## TASK TO COMPLETE:
Answer with one figure only, the number of lines below in which "height" occurs.

Top of DATA SHOWN

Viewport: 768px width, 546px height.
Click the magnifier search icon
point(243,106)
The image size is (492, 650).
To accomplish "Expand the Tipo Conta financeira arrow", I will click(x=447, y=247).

Bottom of DATA SHOWN
Top of DATA SHOWN

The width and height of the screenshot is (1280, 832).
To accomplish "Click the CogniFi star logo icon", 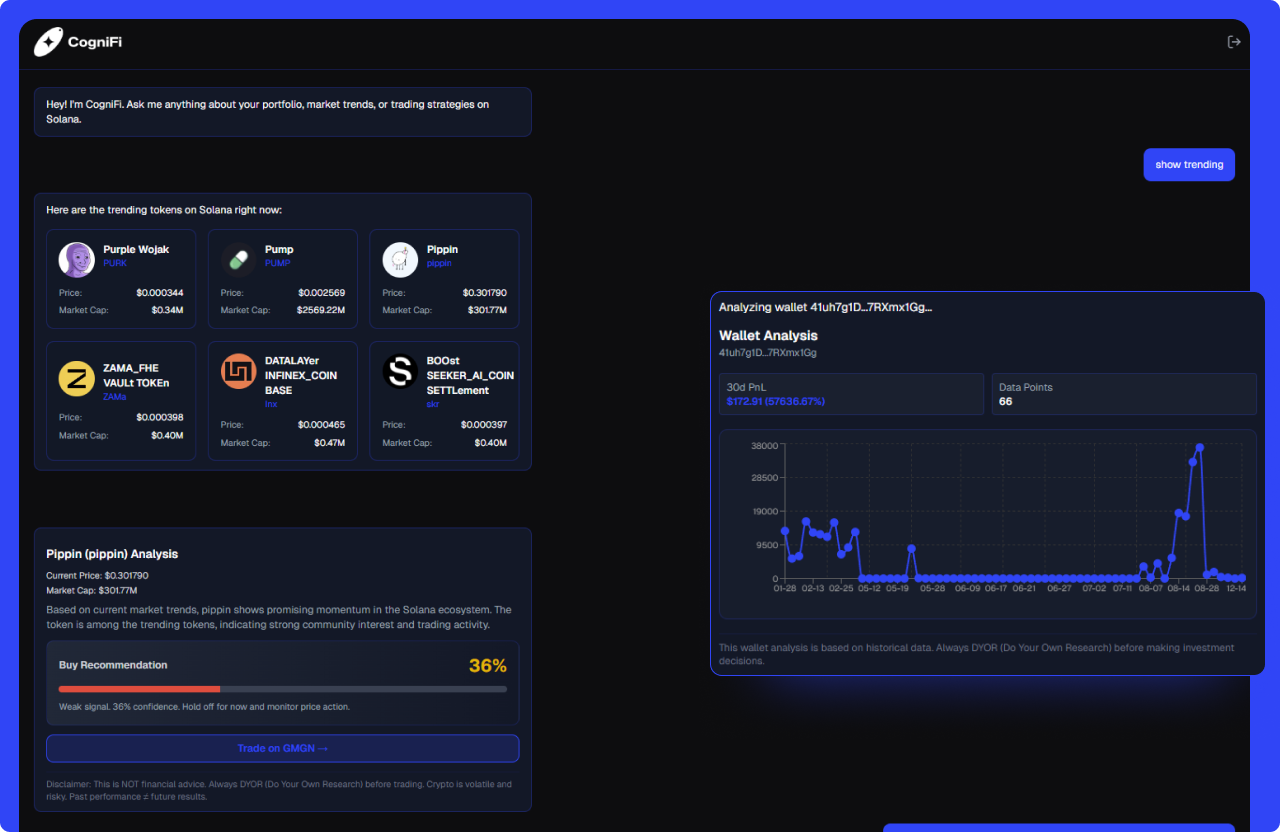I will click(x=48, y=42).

Bottom of DATA SHOWN
Top of DATA SHOWN

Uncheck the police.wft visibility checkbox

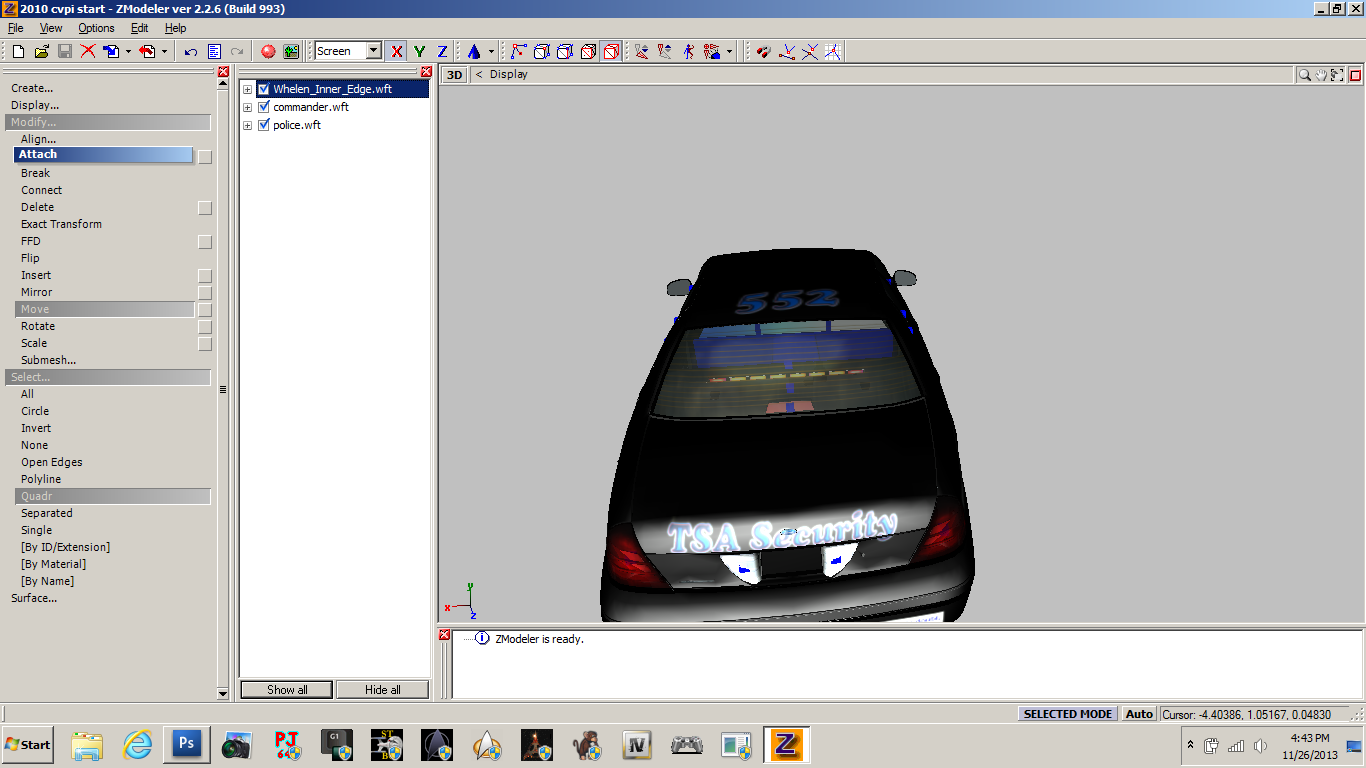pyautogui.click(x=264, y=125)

Bottom of DATA SHOWN

## ANSWER TO THE PROBLEM:
2